* **Exercise instructions**
Copy out the items from the line with "The width and height of the screenshot is (1228, 980)." to the line with "Action: [x=72, y=393]", including both of those lines. Shift every coordinate in the answers up by 109 and keep all other text the same.

## Start Data shown

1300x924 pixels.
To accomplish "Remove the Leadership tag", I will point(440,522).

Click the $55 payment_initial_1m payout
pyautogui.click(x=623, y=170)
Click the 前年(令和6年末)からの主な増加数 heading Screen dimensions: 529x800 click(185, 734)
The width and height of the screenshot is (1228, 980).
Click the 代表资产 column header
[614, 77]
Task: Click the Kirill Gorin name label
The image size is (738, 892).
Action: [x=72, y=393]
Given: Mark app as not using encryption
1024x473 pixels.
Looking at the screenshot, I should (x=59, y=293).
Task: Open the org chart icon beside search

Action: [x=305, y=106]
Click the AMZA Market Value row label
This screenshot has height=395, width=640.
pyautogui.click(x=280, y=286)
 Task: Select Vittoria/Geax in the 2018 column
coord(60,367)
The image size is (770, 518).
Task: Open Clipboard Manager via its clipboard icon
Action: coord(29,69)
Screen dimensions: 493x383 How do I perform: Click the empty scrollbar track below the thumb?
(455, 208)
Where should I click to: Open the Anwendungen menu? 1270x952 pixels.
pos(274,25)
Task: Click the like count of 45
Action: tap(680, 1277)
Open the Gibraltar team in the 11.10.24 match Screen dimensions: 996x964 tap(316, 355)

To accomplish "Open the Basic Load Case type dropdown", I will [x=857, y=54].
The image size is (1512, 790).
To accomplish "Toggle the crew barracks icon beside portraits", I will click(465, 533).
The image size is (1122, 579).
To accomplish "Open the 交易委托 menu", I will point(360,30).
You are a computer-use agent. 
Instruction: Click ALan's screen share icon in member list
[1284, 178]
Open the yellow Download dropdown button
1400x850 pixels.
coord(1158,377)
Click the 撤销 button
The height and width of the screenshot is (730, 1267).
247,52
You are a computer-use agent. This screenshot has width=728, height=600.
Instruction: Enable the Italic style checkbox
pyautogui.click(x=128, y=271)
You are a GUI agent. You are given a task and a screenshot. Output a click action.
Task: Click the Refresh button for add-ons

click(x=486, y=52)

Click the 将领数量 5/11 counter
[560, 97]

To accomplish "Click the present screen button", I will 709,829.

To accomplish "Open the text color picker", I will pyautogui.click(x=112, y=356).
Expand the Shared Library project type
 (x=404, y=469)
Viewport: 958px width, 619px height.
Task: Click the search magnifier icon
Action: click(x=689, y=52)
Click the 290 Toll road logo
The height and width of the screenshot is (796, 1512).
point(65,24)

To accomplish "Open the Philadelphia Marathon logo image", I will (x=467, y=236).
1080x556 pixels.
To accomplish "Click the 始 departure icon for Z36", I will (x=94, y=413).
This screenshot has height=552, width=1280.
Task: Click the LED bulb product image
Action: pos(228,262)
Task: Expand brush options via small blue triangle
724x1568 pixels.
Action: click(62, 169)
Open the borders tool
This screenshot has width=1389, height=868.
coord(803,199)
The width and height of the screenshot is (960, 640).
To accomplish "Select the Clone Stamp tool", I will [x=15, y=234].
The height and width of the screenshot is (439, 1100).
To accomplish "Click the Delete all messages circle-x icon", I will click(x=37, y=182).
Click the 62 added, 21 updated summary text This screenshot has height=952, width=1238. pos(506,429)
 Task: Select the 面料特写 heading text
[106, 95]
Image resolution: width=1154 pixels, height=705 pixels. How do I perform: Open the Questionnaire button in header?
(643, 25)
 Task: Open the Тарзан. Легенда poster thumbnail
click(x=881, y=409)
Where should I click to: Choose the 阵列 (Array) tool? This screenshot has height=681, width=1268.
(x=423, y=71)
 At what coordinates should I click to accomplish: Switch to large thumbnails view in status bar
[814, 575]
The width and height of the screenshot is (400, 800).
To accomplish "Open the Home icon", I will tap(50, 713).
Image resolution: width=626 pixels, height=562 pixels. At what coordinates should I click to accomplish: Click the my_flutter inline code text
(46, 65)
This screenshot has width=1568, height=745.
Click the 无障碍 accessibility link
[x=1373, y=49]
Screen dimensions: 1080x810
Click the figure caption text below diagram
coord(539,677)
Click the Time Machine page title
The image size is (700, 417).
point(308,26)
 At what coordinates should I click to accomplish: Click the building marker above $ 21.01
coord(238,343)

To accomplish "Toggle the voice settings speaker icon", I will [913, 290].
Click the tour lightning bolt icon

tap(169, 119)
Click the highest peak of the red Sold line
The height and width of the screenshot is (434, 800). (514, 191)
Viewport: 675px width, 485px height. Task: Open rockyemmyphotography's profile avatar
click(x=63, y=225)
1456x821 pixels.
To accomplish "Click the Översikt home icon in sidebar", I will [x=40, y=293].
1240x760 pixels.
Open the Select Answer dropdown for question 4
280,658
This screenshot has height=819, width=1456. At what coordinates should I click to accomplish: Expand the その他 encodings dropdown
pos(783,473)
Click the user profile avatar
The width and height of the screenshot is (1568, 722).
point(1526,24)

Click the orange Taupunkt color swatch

## End Data shown

* **Exercise response**
The width and height of the screenshot is (1228, 980).
Click the 代表资产 column header
[723, 186]
Task: Click the Kirill Gorin name label
The image size is (738, 892).
Action: [x=181, y=502]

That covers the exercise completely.